Knight Frank place Marrakech sur la carte mondiale du luxe immobilier

Knight Frank consacre pour la première fois une étude au marché résidentiel haut de gamme de Marrakech. Le rapport, publié quatre semaines après l’édition 2026 du Wealth Report, place la ville ocre parmi les destinations qui gagnent en visibilité sur le marché international de l’immobilier « prime ».

Selon le cabinet international de conseil immobilier, Marrakech attire désormais au-delà de son image de destination de loisirs. La ville bénéficie d’une combinaison d’atouts qui pèse de plus en plus dans les décisions d’achat. Knight Frank cite notamment l’offre culturelle, les écoles internationales, les services de santé, la sécurité au quotidien, une accessibilité financière relative et le développement des infrastructures.

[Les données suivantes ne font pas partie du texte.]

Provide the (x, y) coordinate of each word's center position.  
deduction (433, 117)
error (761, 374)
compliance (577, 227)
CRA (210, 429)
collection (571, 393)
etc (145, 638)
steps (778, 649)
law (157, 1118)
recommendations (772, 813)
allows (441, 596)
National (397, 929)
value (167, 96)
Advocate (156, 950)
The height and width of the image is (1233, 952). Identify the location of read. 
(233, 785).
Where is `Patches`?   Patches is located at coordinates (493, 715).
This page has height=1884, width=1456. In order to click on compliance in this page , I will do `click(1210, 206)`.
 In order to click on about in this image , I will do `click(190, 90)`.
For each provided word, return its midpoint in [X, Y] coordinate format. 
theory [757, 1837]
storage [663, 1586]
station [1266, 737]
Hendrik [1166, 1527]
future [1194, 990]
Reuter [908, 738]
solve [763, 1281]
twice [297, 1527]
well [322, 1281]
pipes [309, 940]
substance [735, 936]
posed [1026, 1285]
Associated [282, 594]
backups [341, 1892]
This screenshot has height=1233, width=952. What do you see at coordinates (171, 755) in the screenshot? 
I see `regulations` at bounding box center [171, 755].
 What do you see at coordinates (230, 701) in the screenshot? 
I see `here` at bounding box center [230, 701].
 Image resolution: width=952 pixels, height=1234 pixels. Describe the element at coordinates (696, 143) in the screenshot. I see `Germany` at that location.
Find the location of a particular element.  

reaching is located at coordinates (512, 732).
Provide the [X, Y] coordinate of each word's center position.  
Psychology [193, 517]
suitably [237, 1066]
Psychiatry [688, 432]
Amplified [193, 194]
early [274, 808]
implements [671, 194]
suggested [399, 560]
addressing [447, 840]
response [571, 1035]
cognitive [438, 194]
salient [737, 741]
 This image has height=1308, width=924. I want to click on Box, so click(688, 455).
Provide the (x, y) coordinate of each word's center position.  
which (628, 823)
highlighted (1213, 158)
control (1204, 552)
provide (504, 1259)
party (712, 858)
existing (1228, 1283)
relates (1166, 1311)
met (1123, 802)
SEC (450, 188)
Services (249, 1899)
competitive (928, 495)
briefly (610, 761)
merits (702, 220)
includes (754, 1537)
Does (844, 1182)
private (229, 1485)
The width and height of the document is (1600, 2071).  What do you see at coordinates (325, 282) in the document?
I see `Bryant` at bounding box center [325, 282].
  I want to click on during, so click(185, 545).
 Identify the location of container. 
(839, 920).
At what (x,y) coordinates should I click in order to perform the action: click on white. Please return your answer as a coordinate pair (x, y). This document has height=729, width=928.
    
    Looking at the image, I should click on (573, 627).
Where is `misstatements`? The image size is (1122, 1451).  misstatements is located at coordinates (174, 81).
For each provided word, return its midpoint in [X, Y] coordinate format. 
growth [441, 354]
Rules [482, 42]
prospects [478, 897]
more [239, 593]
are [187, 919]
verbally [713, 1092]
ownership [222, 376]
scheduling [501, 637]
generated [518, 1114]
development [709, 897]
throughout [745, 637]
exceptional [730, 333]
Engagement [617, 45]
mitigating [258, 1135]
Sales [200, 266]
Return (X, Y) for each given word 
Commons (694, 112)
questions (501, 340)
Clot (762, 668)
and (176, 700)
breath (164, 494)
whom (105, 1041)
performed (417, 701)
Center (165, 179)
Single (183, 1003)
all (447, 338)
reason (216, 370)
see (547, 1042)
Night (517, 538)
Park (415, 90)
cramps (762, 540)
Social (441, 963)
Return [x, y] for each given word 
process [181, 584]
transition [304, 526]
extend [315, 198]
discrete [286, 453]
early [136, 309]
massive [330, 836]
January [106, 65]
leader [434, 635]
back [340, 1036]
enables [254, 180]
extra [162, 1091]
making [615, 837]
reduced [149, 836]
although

Le marché haut de gamme marrakchi se situe généralement entre 5 500 et 7 000 euros le mètre carré. Les prix ont progressé d’environ 10 à 15 % dans certaines zones au cours des deux dernières années, sous l’effet d’une offre limitée et d’une demande supérieure pour des biens clés en main de qualité. Malgré cette hausse, les niveaux de prix restent inférieurs à ceux observés dans plusieurs grandes villes européennes, ce qui renforce l’attractivité de Marrakech auprès d’acheteurs internationaux.

Le rapport identifie cinq zones particulièrement recherchées. La médina reste prisée pour ses riads, tandis que l’Hivernage et Majorelle attirent principalement sur le segment des appartements. Les secteurs Amelkis, Al Maaden et Route de Ouarzazate, la route d’Amizmiz et la Palmeraie Nord avec la route de Casablanca concentrent davantage l’offre de villas. La route d’Amizmiz est présentée comme le corridor de luxe le plus dynamique de Marrakech, tandis que la Palmeraie Nord conserve une place de choix grâce à sa localisation et à ses propriétés confidentielles dotées de jardins anciens.

L’étude met aussi en avant l’évolution du profil des acquéreurs. La France et le Royaume-Uni restent en tête, mais la demande s’élargit. La diaspora marocaine, les acheteurs installés à Dubaï, ainsi que les profils venus du Moyen-Orient et des États-Unis prennent une place croissante. Les acheteurs sont également plus jeunes, souvent âgés de 40 à 50 ans, plus mobiles et parfois accompagnés d’enfants scolarisés.

Pour Stella de Bagneux, agent référent de Knight Frank dans la région Marrakech-Safi, les acheteurs de biens haut de gamme sont aujourd’hui de jeunes familles, des professionnels du secteur technologique, des ménages du Moyen-Orient, des membres de la diaspora marocaine et des résidents de Dubaï à la recherche d’alternatives.

Ce changement de clientèle transforme aussi les parcours d’achat. Knight Frank observe une montée du modèle « location d’abord ». Les futurs acquéreurs passent par une phase d’essai, louant une villa dans différents quartiers pendant plusieurs semaines ou plusieurs mois, avant de décider d’acheter. Cette étape leur permet d’évaluer l’environnement, leur mode de vie sur place et le potentiel locatif du bien.

La dynamique immobilière de Marrakech est également portée par les grands projets d’infrastructures. La co-organisation de la Coupe du monde 2030 par le Maroc accélère plusieurs chantiers, dont l’extension prévue de la ligne ferroviaire à grande vitesse entre Casablanca et Marrakech, ainsi que celle de l’aéroport Marrakech-Menara. L’aéroport doit doubler sa capacité et renforcer la connectivité internationale de la ville, qui propose déjà des vols directs vers 111 destinations, dont New York et Riyad.

Dans le haut de gamme, les projets adossés à des marques hôtelières internationales restent un repère pour les acheteurs. Knight Frank cite notamment Mandarin Oriental, Aman et Fairmont, qui contribuent à rassurer une clientèle internationale en quête de qualité et de visibilité. Le cabinet souligne toutefois que la qualité de construction peut fortement varier en dehors des complexes reconnus, ce qui rend la vérification préalable indispensable.

Sur le plan fiscal, le rapport présente le Maroc comme un environnement relativement favorable, notamment en l’absence d’impôt sur la fortune et sur les successions, et grâce à un réseau de conventions destinées à éviter la double imposition.

Pour Knight Frank, Marrakech évolue vers un marché de résidence secondaire plus structuré et plus international. L’offre de biens de haute qualité reste limitée, tandis que la demande continue de se diversifier. Le cabinet anticipe une hausse d’environ 6 % des valeurs des biens de prestige en 2026, portée par la demande internationale, la rareté des biens et l’amélioration des infrastructures.